Report back each line of the records that contains the string "agent".

----- Supplied records

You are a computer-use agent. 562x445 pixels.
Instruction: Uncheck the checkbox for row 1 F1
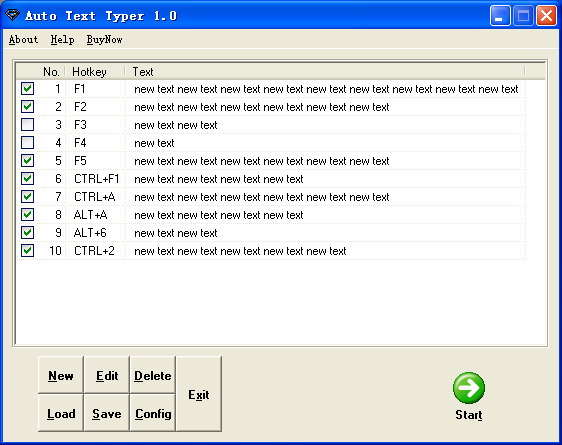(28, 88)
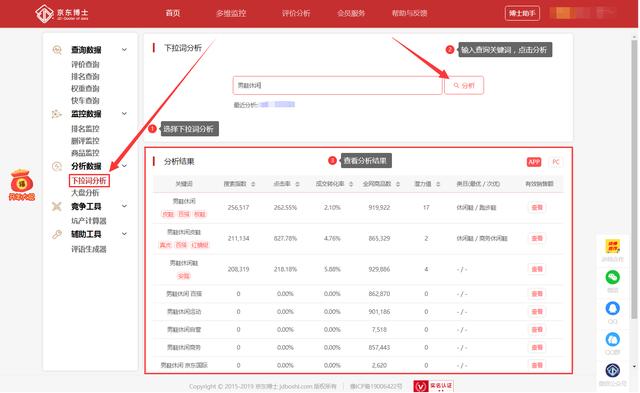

----------
----- Supplied records

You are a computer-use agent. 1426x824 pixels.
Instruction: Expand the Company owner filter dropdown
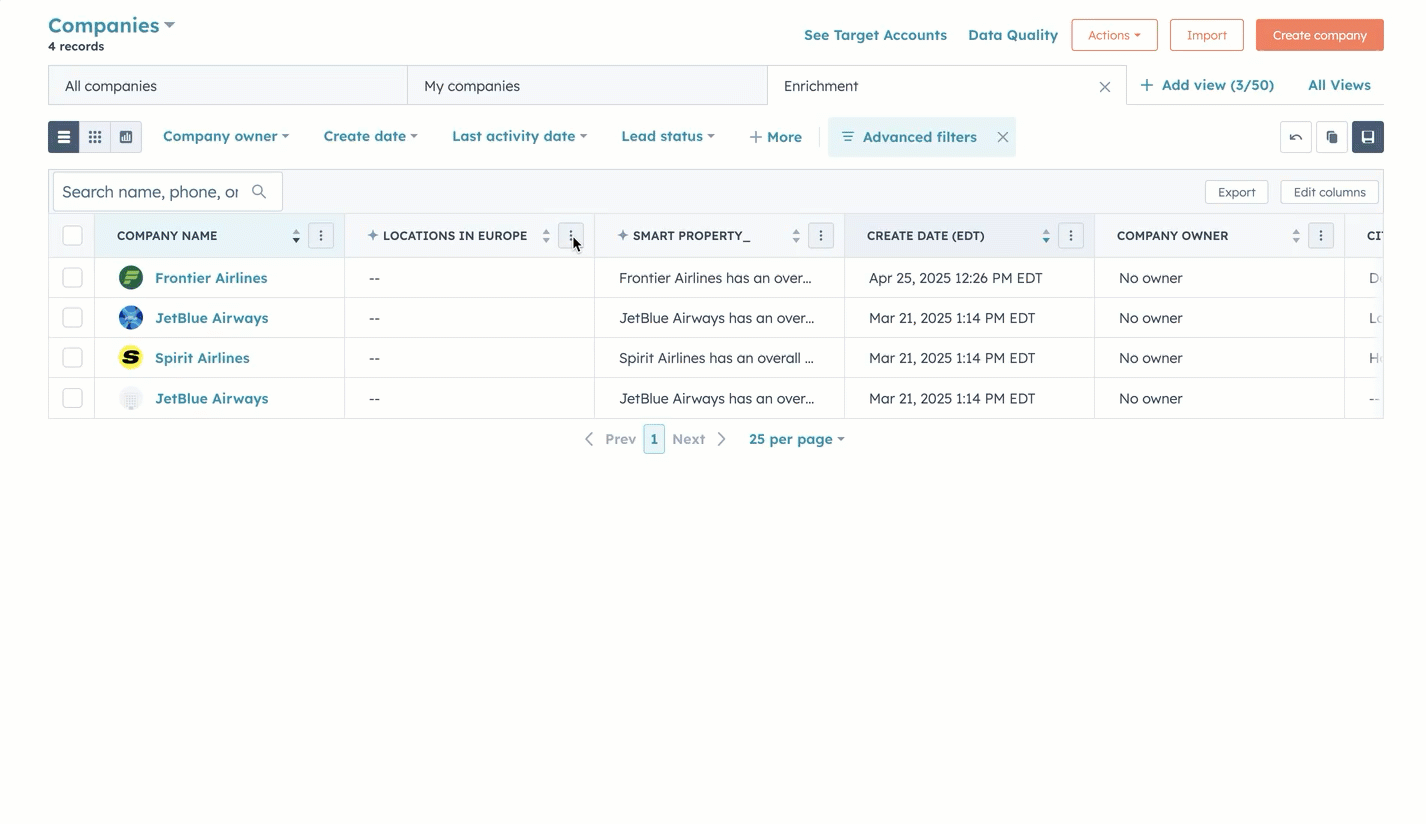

----------
----- Supplied records

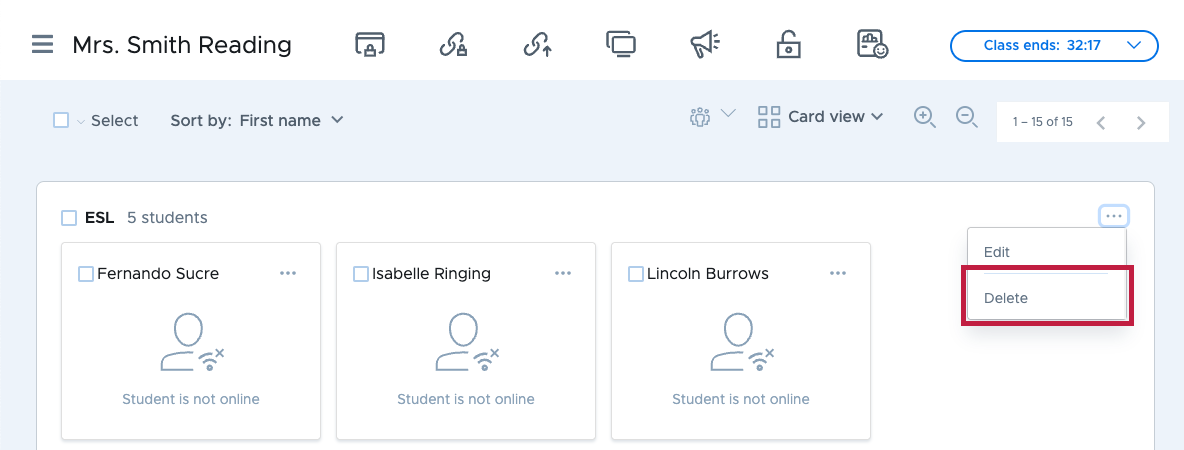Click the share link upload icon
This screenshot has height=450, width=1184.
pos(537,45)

----------

▶ **Reply**:
You are a computer-use agent. 562x445 pixels.
You are a computer-use agent. 1426x824 pixels.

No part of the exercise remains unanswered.